> _Görev tanımı 1_:
Müfettişle geçen konuşmayı iki cümleyle özetleyin.
> _Görev tanımı 2_:
Müfettişle geçen konuşmada "-Yönetmelikte bir kişiye" sözlerinden başlayıp aşağıya, "neredeymiş, gösterebilir misin?" sözlerine kadar olan her şeyi aynen tekrarlayın.
> _Görev tanımı 3_:
Müfettişle geçen konuşmanın devamını, bıraktığı yerden yazın.

Ana içeriğe atla

"Bu yaptığın vatan hainliğiyle eş değer!.."

-Müdür Bey! Bana sınıf listelerini getirir misin?
-Buyurun müfettişim!
-Hocam senin bir kişilik sınıfın mı var?
-Evet!
-Nasıl açtın bu sınıfı?
-Yabancı dil alanı bir öğrenci seçti, ilçede aynı statüde bir başka okul olmadığı için ilçeye yazı yazdım, ilçeden gelen yazıya binaen yönetmeliğe dayanarak açtım.
-Yönetmelikte bir kişiye ders açılır yazıyor mu?
-Yazıyor.
-Böyle bir yönetmelik olmaz hocam. Bu, vatan hainliğiyle eş değerdir. Getir bakalım, o dediğin yönetmelik neredeymiş, gösterebilir misin?
-2005 yılında yapılan bir değişikliğe göre açmak zorunda kaldım. İşte yönetmelik maddesi.

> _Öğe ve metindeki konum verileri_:
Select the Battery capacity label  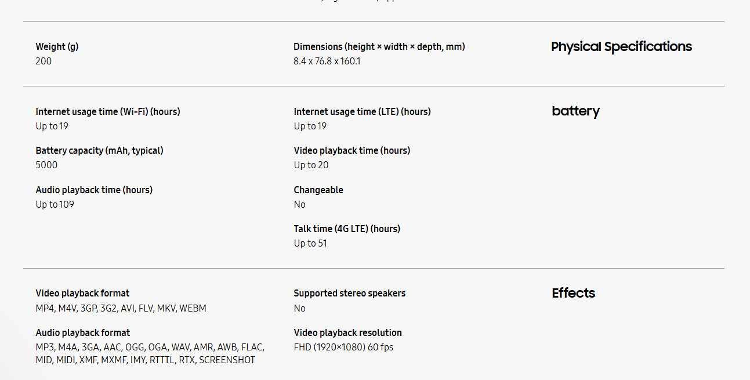(x=99, y=150)
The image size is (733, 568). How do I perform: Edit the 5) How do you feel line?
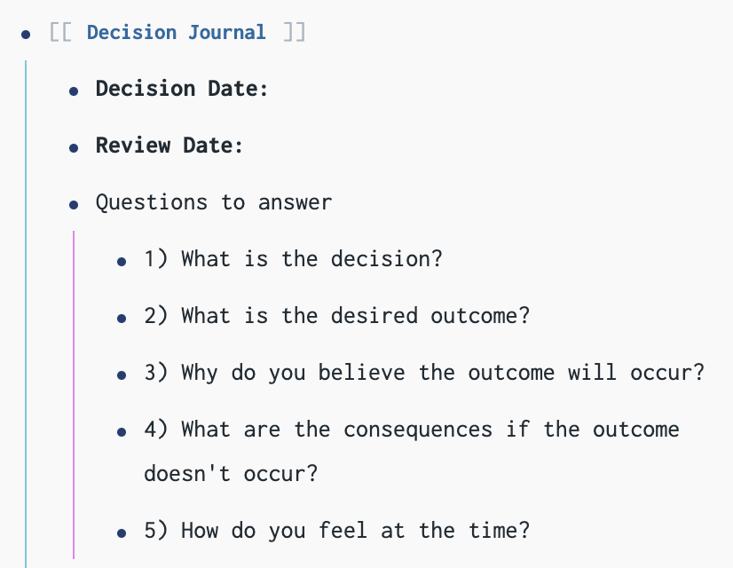point(337,531)
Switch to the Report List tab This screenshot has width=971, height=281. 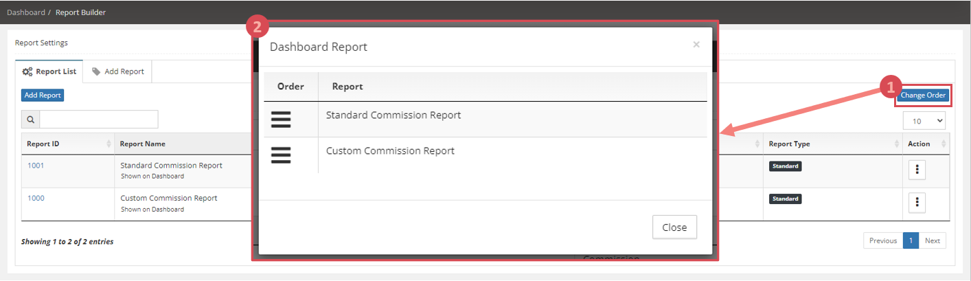[x=49, y=71]
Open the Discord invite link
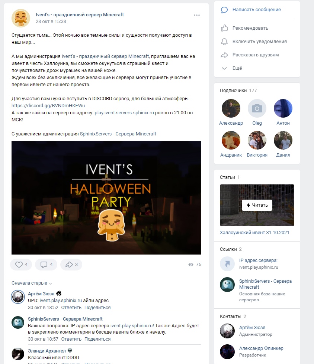Image resolution: width=314 pixels, height=364 pixels. (x=48, y=106)
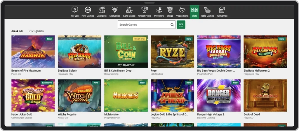
Task: Open the Jackpots category icon
Action: coord(102,10)
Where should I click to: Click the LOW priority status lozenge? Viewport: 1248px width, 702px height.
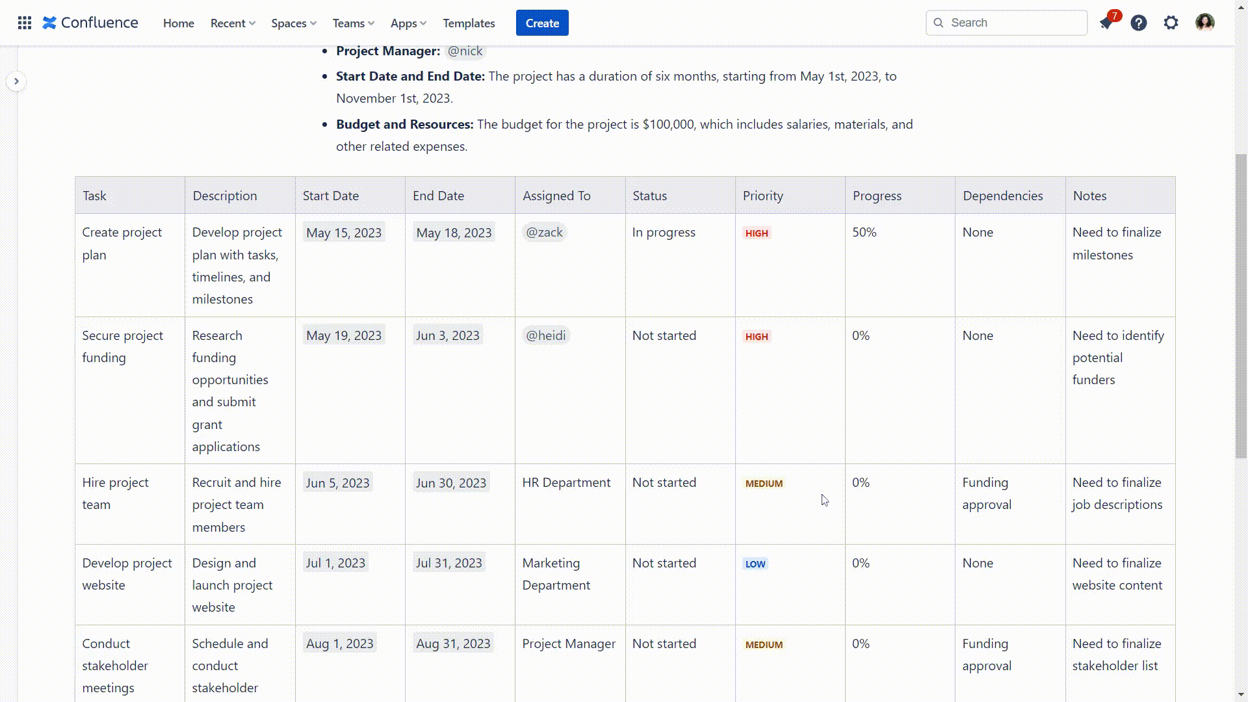(755, 564)
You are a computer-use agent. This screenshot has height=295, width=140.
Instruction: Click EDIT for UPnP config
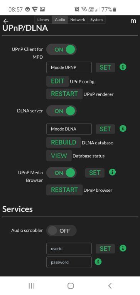coord(57,81)
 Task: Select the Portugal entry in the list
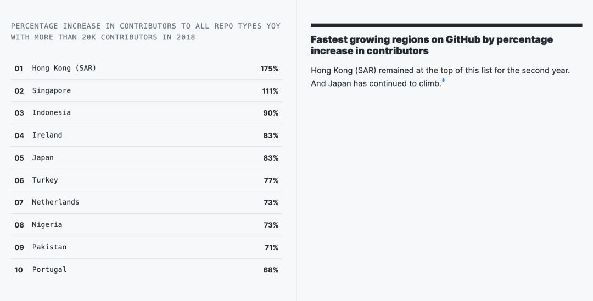pos(49,269)
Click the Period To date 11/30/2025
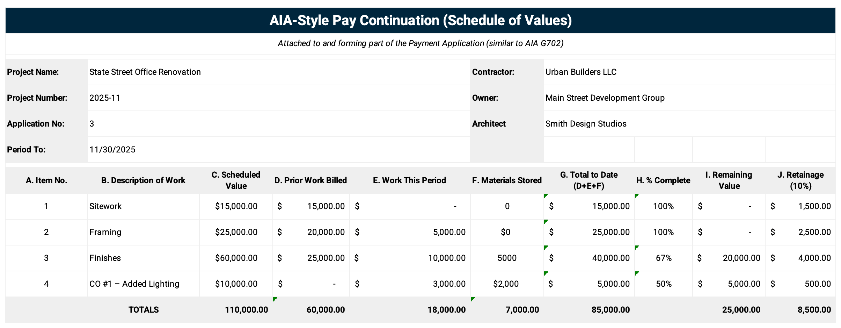Screen dimensions: 841x328 point(112,150)
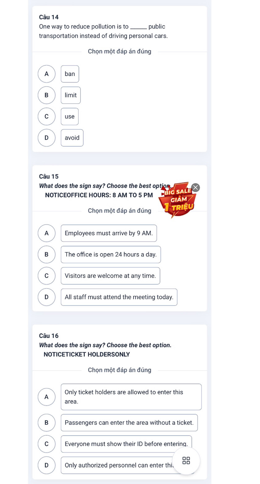260x484 pixels.
Task: Choose the answer 'avoid'
Action: (x=72, y=138)
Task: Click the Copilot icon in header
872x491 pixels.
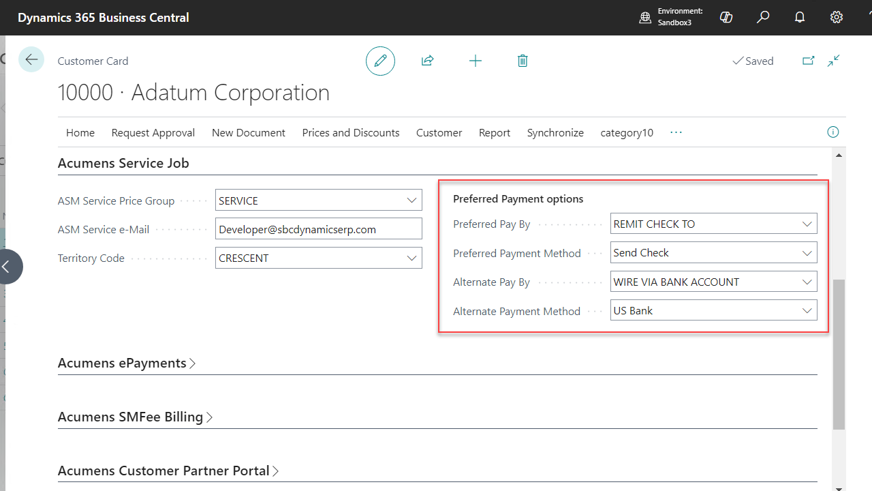Action: (726, 18)
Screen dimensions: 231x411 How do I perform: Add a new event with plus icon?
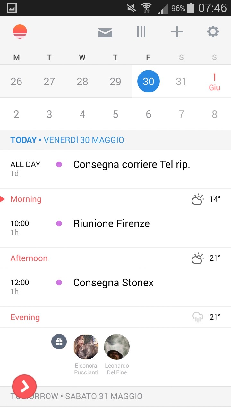177,32
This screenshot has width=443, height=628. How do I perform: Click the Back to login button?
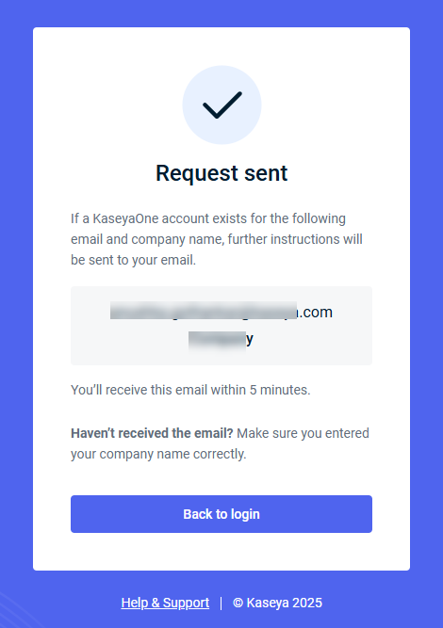pos(222,514)
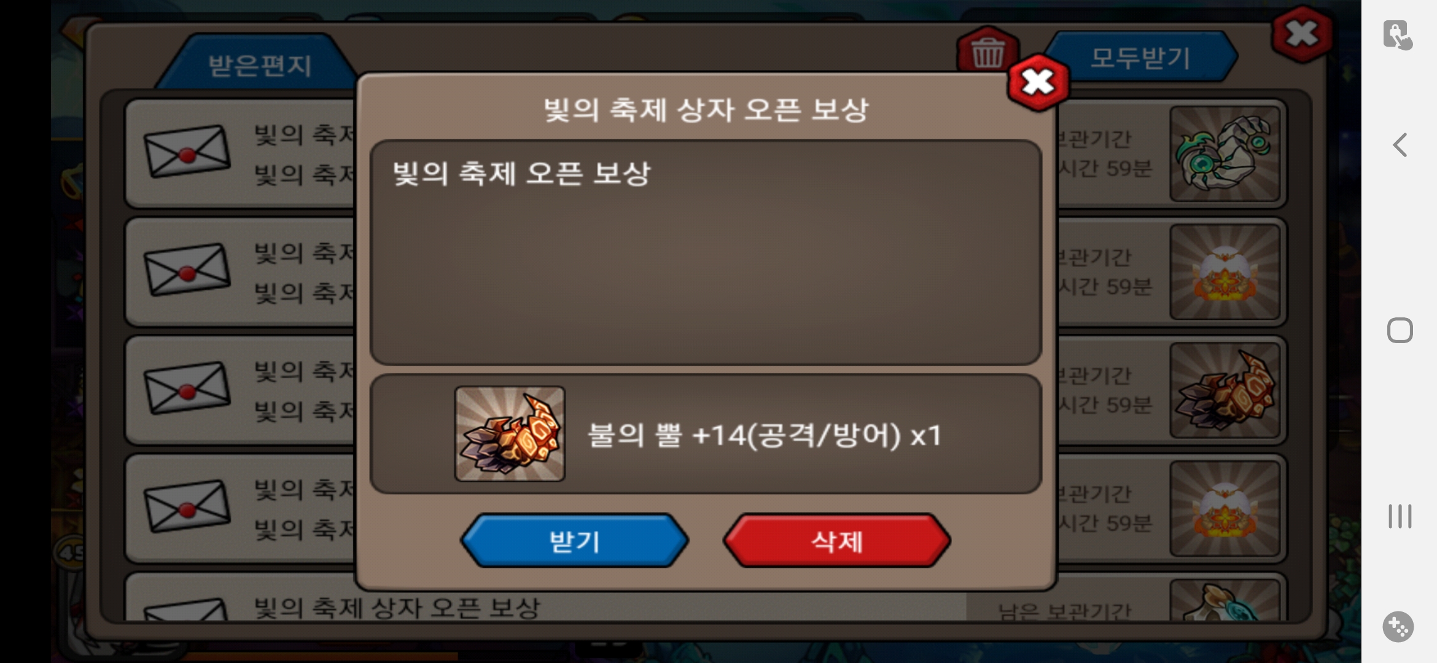The width and height of the screenshot is (1437, 663).
Task: Open the second envelope mail icon
Action: (x=187, y=269)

> _Alıştırma cevabı 1_:
Bir müfettiş sınıf listelerini ister ve tek kişilik bir sınıfın nasıl açıldığını sorar. Karşısındaki kişi sınıfı, yabancı dil alanını seçen bir öğrenci için ilçeye yazı yazıp yönetmeliğe dayanarak ve 2005'teki bir değişiklik yüzünden açmak zorunda kaldığını söyler; müfettiş ise bunu vatan hainliğiyle eş değer sayar ve yönetmeliği görmek ister.

> _Alıştırma cevabı 2_:
-Yönetmelikte bir kişiye ders açılır yazıyor mu?
-Yazıyor.
-Böyle bir yönetmelik olmaz hocam. Bu, vatan hainliğiyle eş değerdir. Getir bakalım, o dediğin yönetmelik neredeymiş, gösterebilir misin?

> _Alıştırma cevabı 3_:
-Allah Allah! Ben yönetmeliğin bu maddesini nasıl es geçmişim. Müdür bey, sizi tebrik ederim. Açmakla iyi yapmışsınız. Yoksa eğitim ve öğretimi engellemekten hapis cezası bile alabilirdiniz...
***
- Arkadaşlar! Alan seçimi dolayısıyla 10.sınıflarda yabancı dil alanından bir öğrenci ve sosyal ilimler  alanından dolayı üç öğrenci için zorunluluk dolayısıyla sınıf açmış bulunmaktayız. 10.sınıflarımızın toplamı 40 kişi. 20+16+3+1 şeklinde sınıf mevcutlarımız olacak. BCD şubelerinin ortak derslerini aynı saate denk getirerek tek şubede ders işlenmesini düşünüyorum. Siz ne dersiniz?
-Çok iyi olur hocam, tek kişiyle ders işlemek hem öğrenci için hem de bizim için zor olur.(Sadece bir öğretmen ben ayrı işlemek istiyorum dediği için onun şubeleri için ayrı program yapılmıştır. İlk ayın ek dersleri yapılıp banka hesabında ücretini gören bir öğretmen gelerek)
-Hocam benim ek ders ücretim eksik yatırılmış, bir inceler misiniz?
-Hocam size toplamda haftalık 16 saat ücret tahakkuk ettirilmiş ve bu doğru. Yanlışlık yok.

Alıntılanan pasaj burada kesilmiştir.